Greer issues mask order, effective midnight tonight

Members of the Henry County COVID-19 response team meet Monday afternoon at the Henry County 911 administrative office on North Brewer Street. Pictured clockwise from left are Henry County Mayor Brent Greer, Henry County Director of Schools Leah Watkins, Paris Special School District Director of Schools Norma Gerrell, Paris City Manager Kim Foster, Henry County Emergency Management Director Ron Watkins, Paris Mayor Carlton Gerrell and Henry County Medical Center board chairman Scott Whitby. 

Henry County Mayor Brent Greer has ordered that masks be required in Henry County beginning at midnight Tuesday.

At the recommendation of the local healthcare community, Greer, with the support of the Henry County COVID Response Team, announced the order late Monday afternoon.

The order will go into effect at 12:01 a.m. Wednesday and will remain in effect until 12:01 a.m. Aug. 12, unless rescinded, continued or renewed.
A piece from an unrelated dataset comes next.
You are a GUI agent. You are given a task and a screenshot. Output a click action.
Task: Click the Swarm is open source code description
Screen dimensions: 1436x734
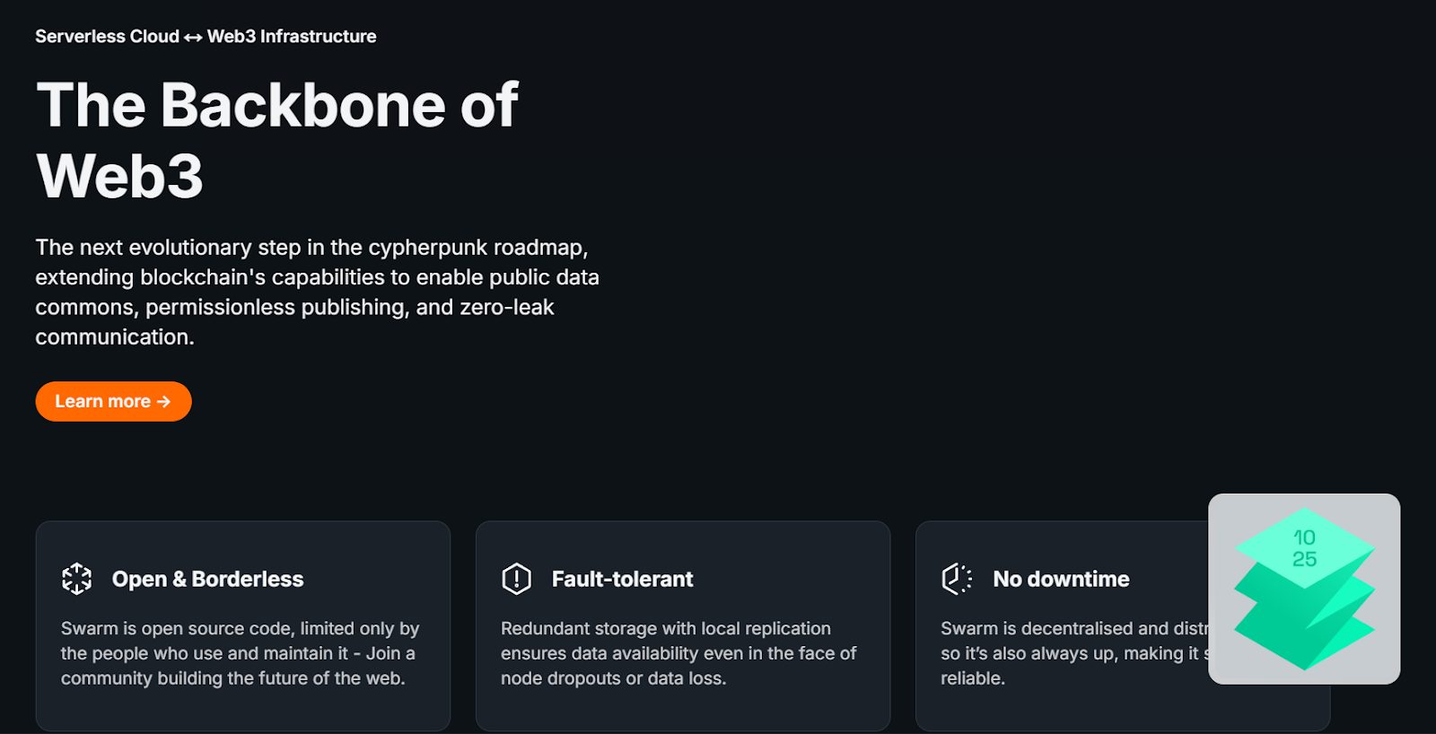240,653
“People are sick, it’s that simple,” Greer said. “In my twenty-plus years of public service, I have never faced a situation like COVID-19. In our decision-making postures, it has been very difficult to determine the right direction to take. We are all learning as we go, but that does not excuse or justify delaying making the right decisions. Though difficult and sometimes unpopular, these efforts can help our community gain a path and direction to combat this pandemic.

“We all have to make personal sacrifices, as well as accept the counsel and advice of the leaders that are trying to direct us through this unsettling time.”
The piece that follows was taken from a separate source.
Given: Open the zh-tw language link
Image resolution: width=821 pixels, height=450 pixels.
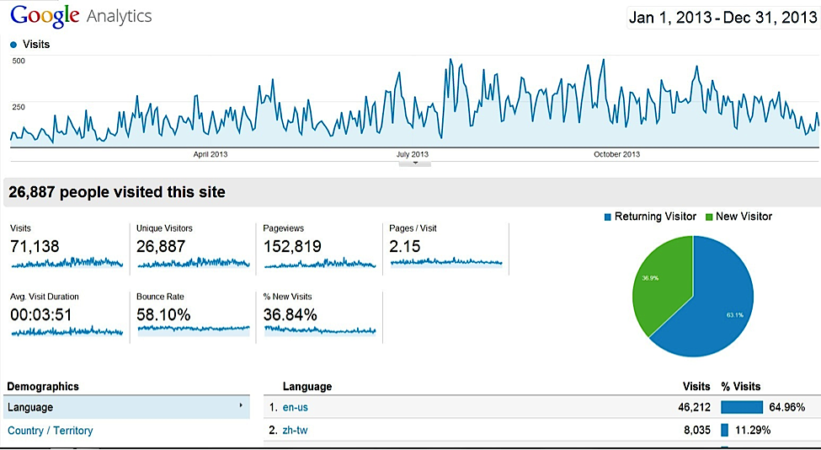Looking at the screenshot, I should click(294, 431).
The order requires all persons in Henry County to wear a face covering over their nose and mouth while in public and publicly accessible areas.

Those people or entities in control of premises subject to the masking requirement shall post signage at public entrances informing visitors of the requirement to wear a mask within the premises. Proposed signage can be downloaded or picked up at the Paris-Henry County Chamber of Commerce.

Greer added, “We hope that this effort will not only flatten the curve, but (also) allow us to keep our economy open and give our businesses a chance to survive. We have confidence that once we have made the progress needed and this healthcare crisis becomes more manageable, we will be able to get back on track to creating a new normal.”

On Monday, the Tennessee Department of Health reported 146 active cases of COVID-19 in Henry County. The county has reported 216 cases in total, with 70 patients listed as having recovered.

Gov. Bill Lee, who joined the Henry County COVID Response Team meeting Monday afternoon via conference call, said, “I commend Mayor Greer and his COVID Response Team for making masks a priority in Henry County as we work together to fight the spread of COVID-19 in our communities.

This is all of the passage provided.